Problem description — Although the entries contain pictures, the copy should hold only their exact text.

*-*-*

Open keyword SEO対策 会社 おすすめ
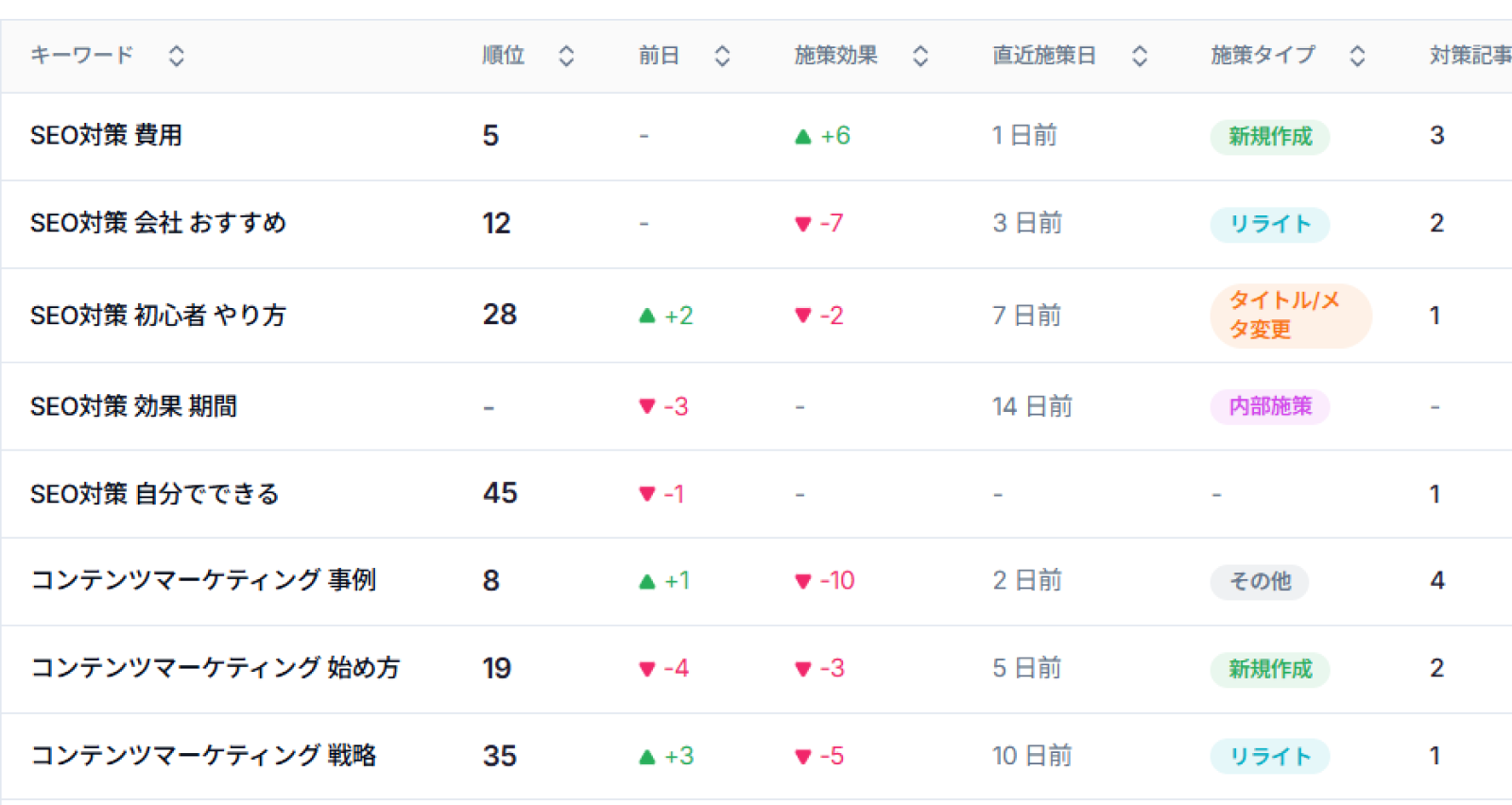1512x805 pixels. point(158,224)
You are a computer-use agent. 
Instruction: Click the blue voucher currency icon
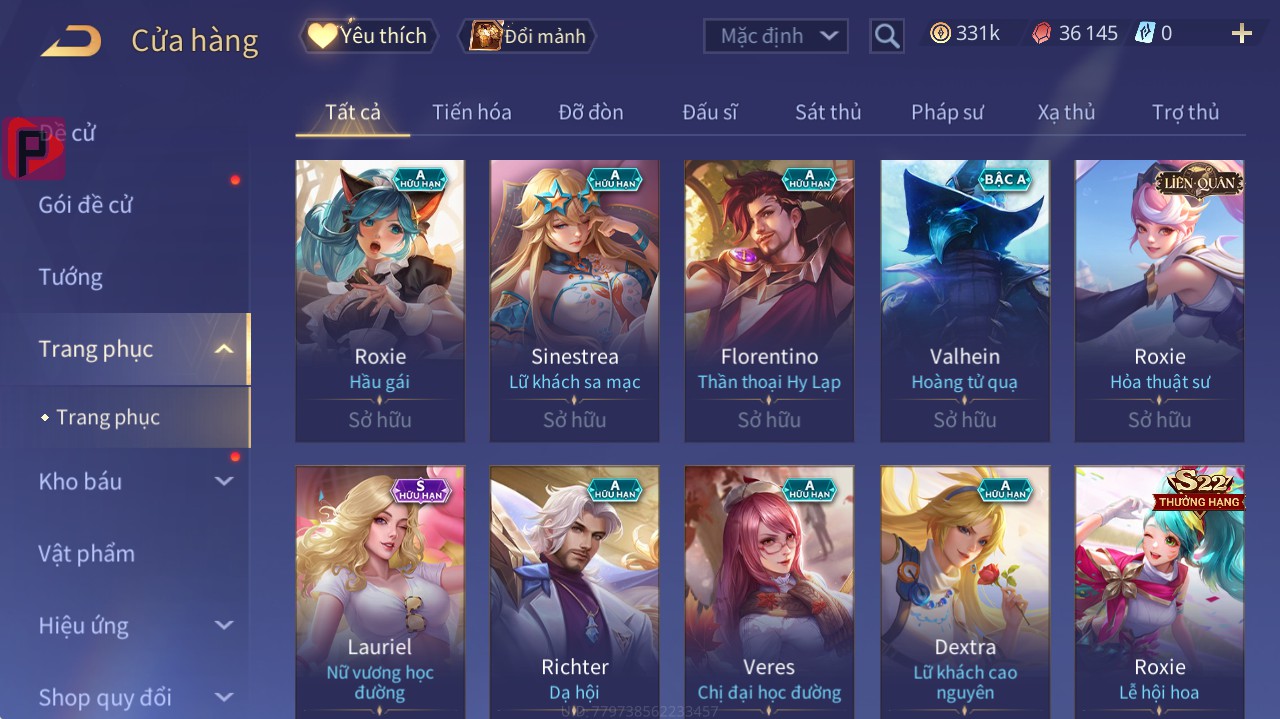point(1145,33)
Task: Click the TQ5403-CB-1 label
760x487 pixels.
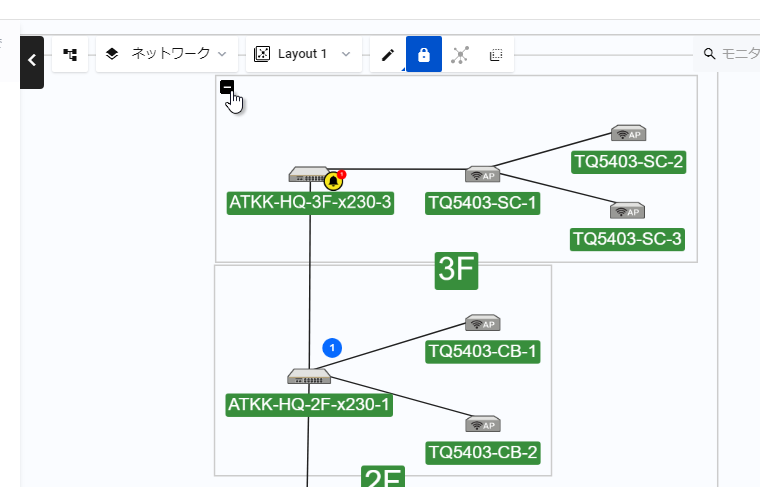Action: (x=483, y=352)
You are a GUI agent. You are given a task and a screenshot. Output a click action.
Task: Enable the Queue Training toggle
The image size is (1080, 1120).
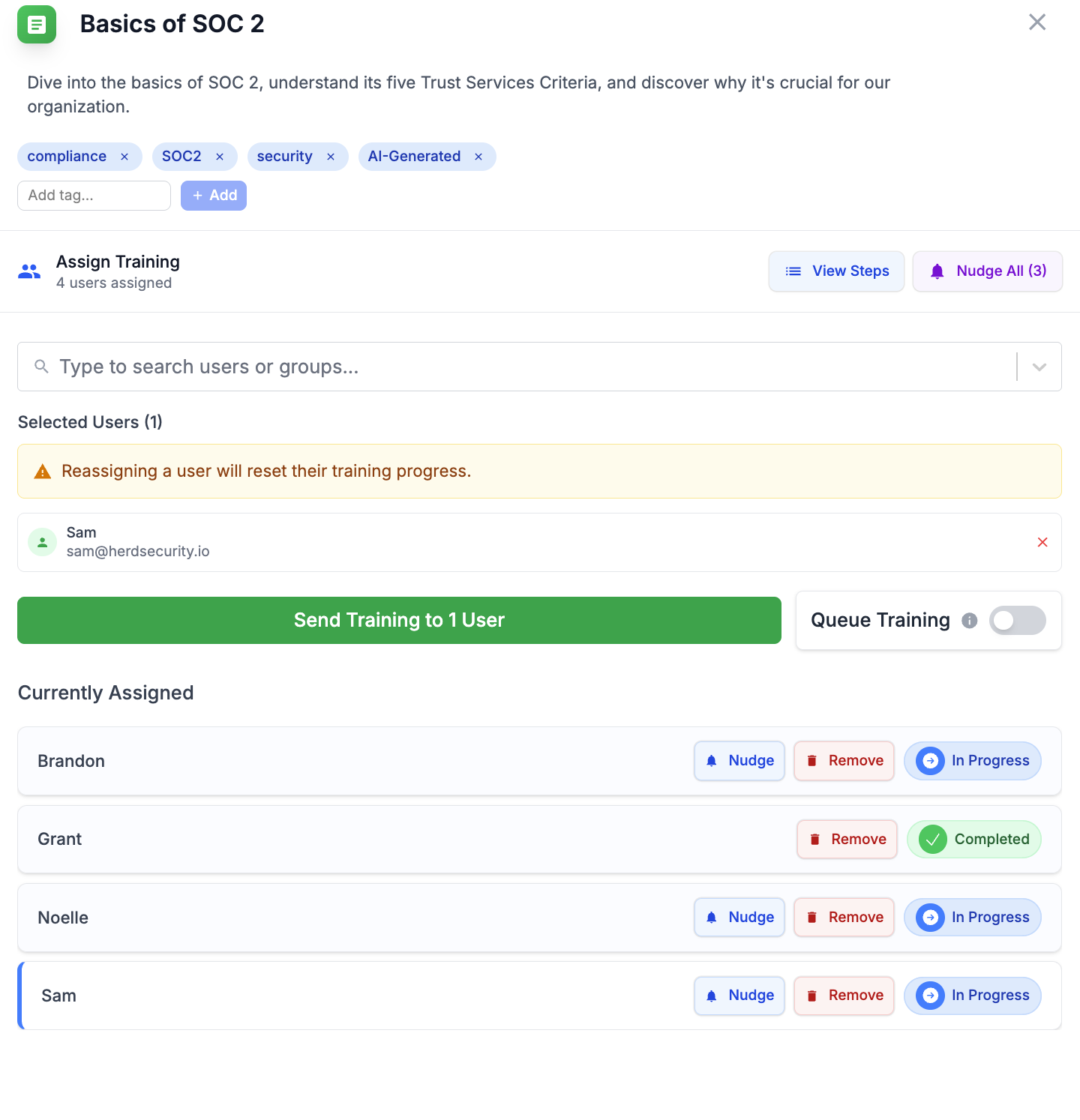tap(1017, 621)
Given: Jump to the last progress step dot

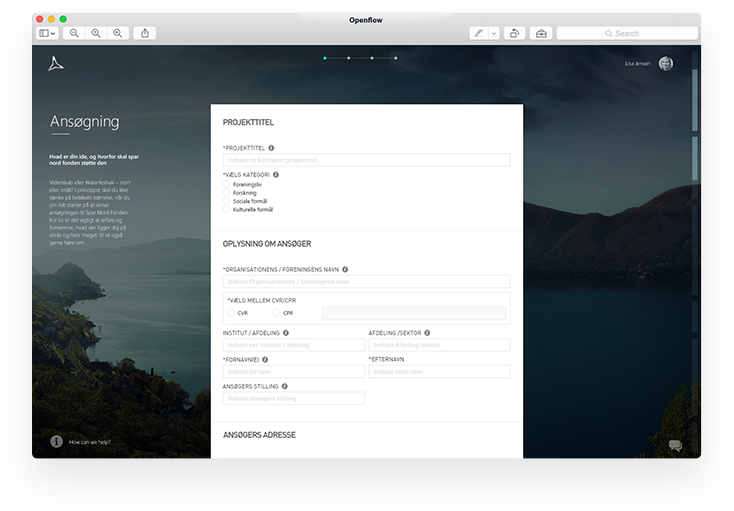Looking at the screenshot, I should (x=396, y=58).
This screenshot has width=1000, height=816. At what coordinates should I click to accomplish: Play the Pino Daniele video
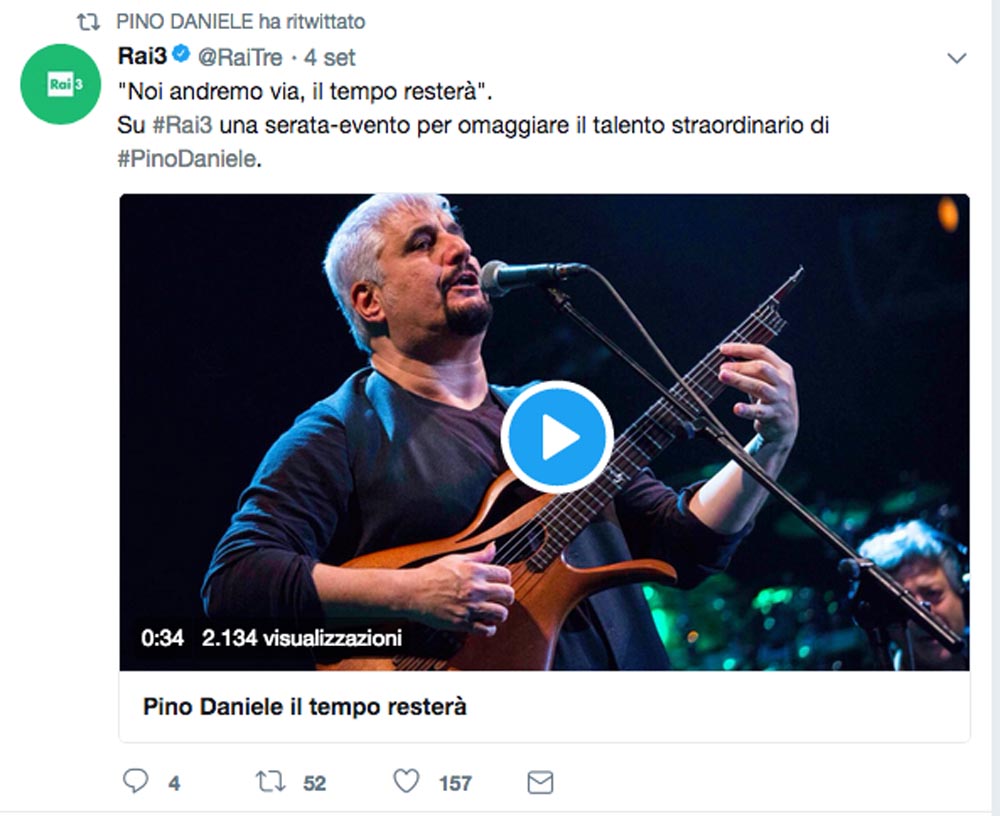pos(557,437)
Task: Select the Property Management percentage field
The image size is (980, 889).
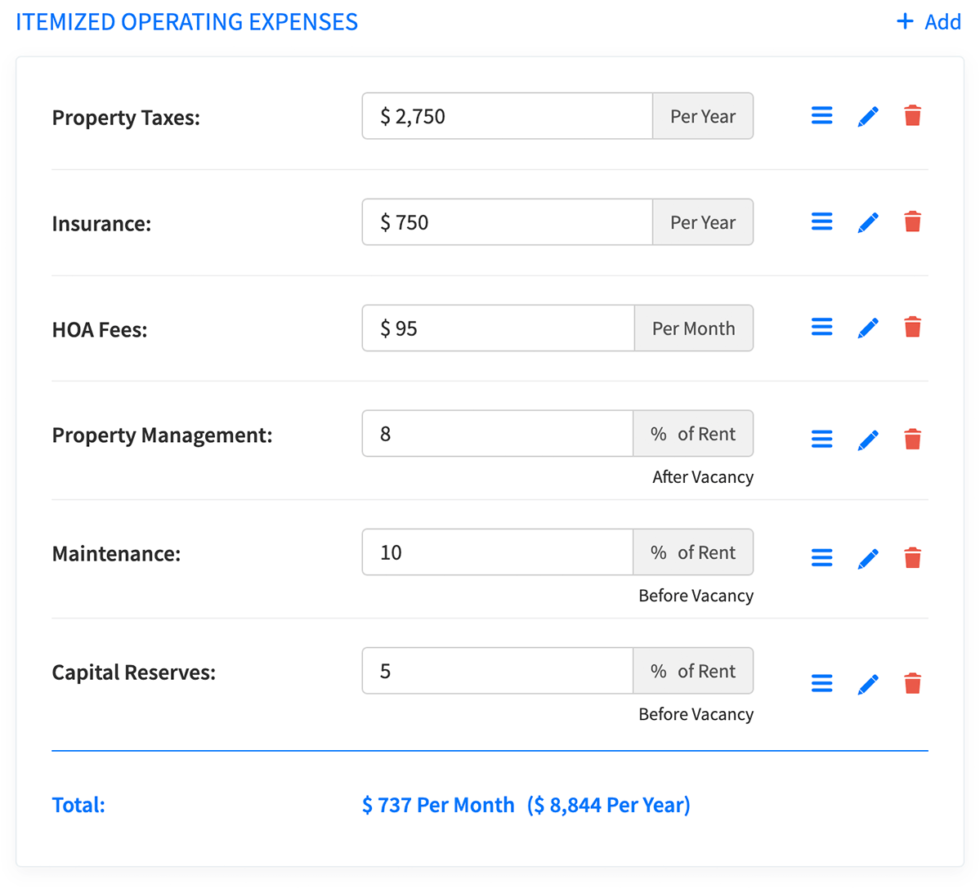Action: [x=497, y=433]
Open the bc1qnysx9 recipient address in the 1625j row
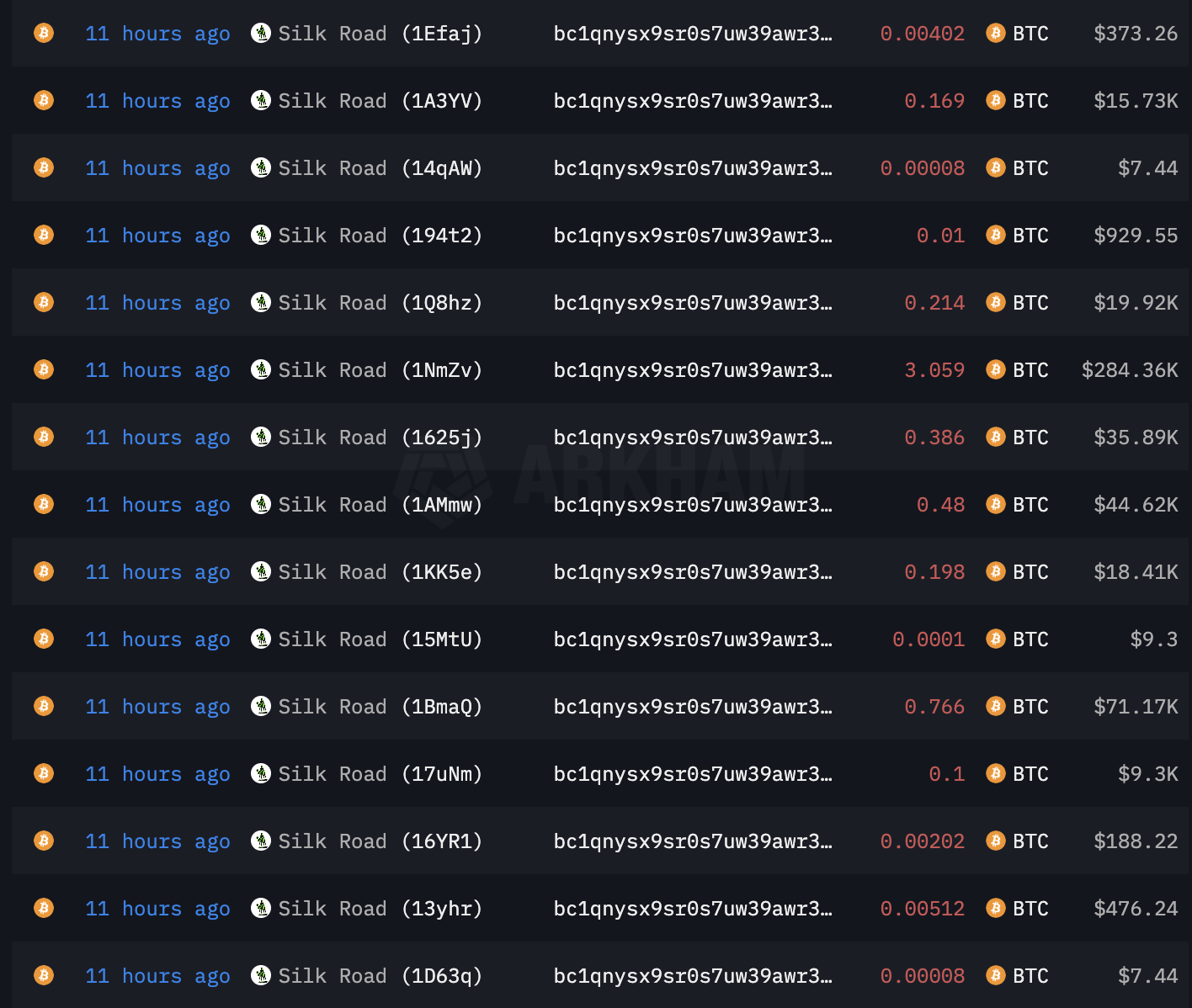The width and height of the screenshot is (1192, 1008). (x=692, y=438)
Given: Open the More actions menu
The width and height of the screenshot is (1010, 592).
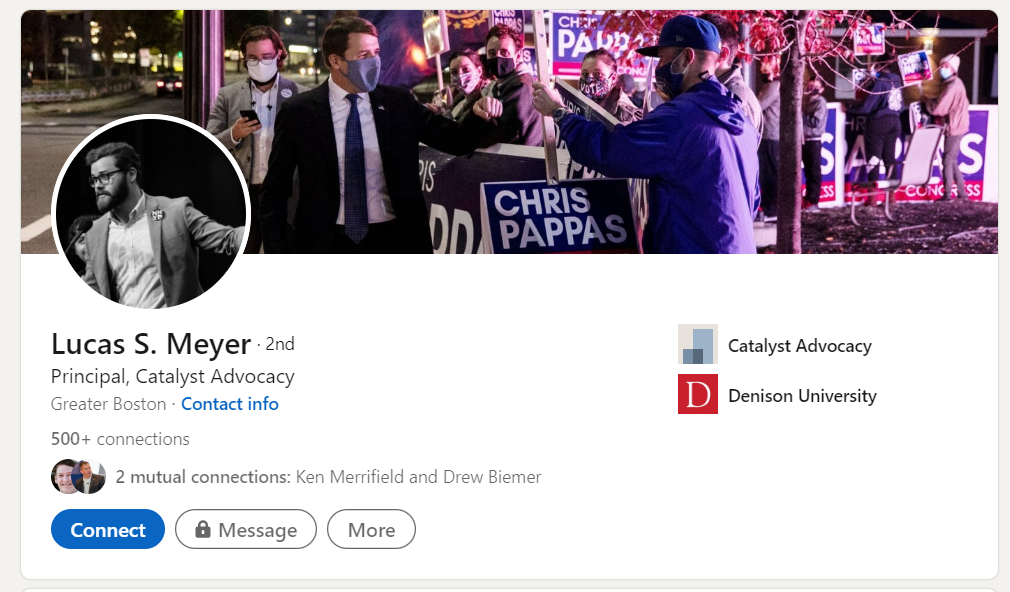Looking at the screenshot, I should tap(371, 529).
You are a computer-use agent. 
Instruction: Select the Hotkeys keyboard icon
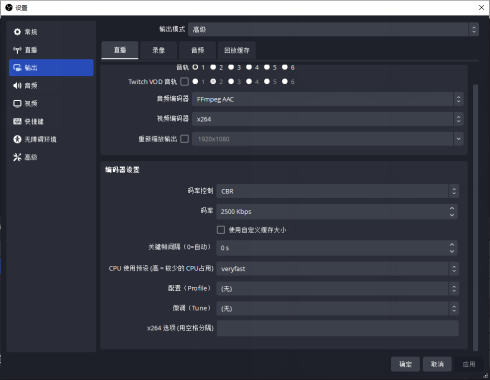coord(17,121)
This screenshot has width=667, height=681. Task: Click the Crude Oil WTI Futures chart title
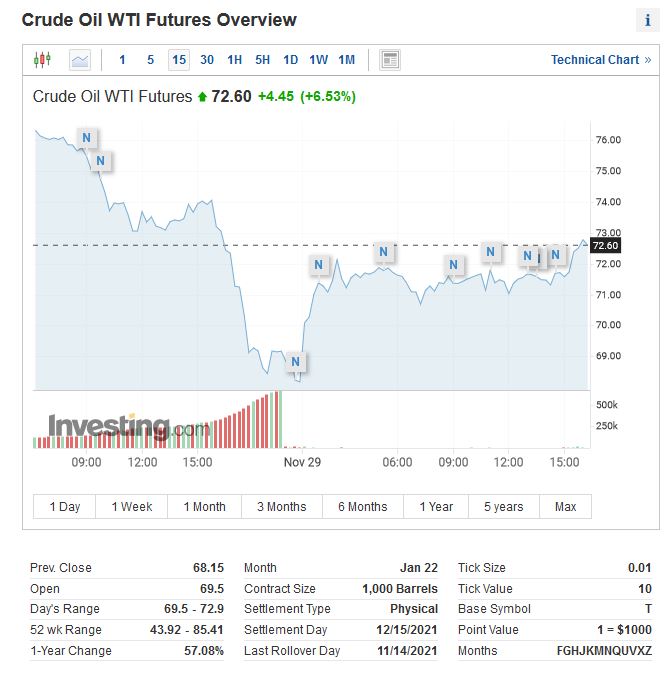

*-*-*

Solution for this task —
Open keyword SEO対策 会社 おすすめ
1512x805 pixels. point(158,224)
You are a computer-use agent. 
Instruction: Click the blue voucher currency icon
point(1145,33)
Task: Click the TQ5403-CB-1 label
760x487 pixels.
Action: (x=483, y=352)
You are a GUI agent. You are given a task and a screenshot. Output a click action.
Task: Enable the Queue Training toggle
The image size is (1080, 1120).
tap(1017, 621)
Given: Jump to the last progress step dot

Looking at the screenshot, I should (x=396, y=58).
This screenshot has width=1000, height=816. At what coordinates should I click to accomplish: Play the Pino Daniele video
pos(557,437)
Task: Select the Property Management percentage field
The image size is (980, 889).
Action: [x=497, y=433]
Open the bc1qnysx9 recipient address in the 1625j row
The width and height of the screenshot is (1192, 1008). (x=692, y=438)
Given: Open the More actions menu
The width and height of the screenshot is (1010, 592).
Looking at the screenshot, I should tap(371, 529).
You are a computer-use agent. 
Instruction: Select the Hotkeys keyboard icon
coord(17,121)
This screenshot has width=667, height=681. Task: Click the Crude Oil WTI Futures chart title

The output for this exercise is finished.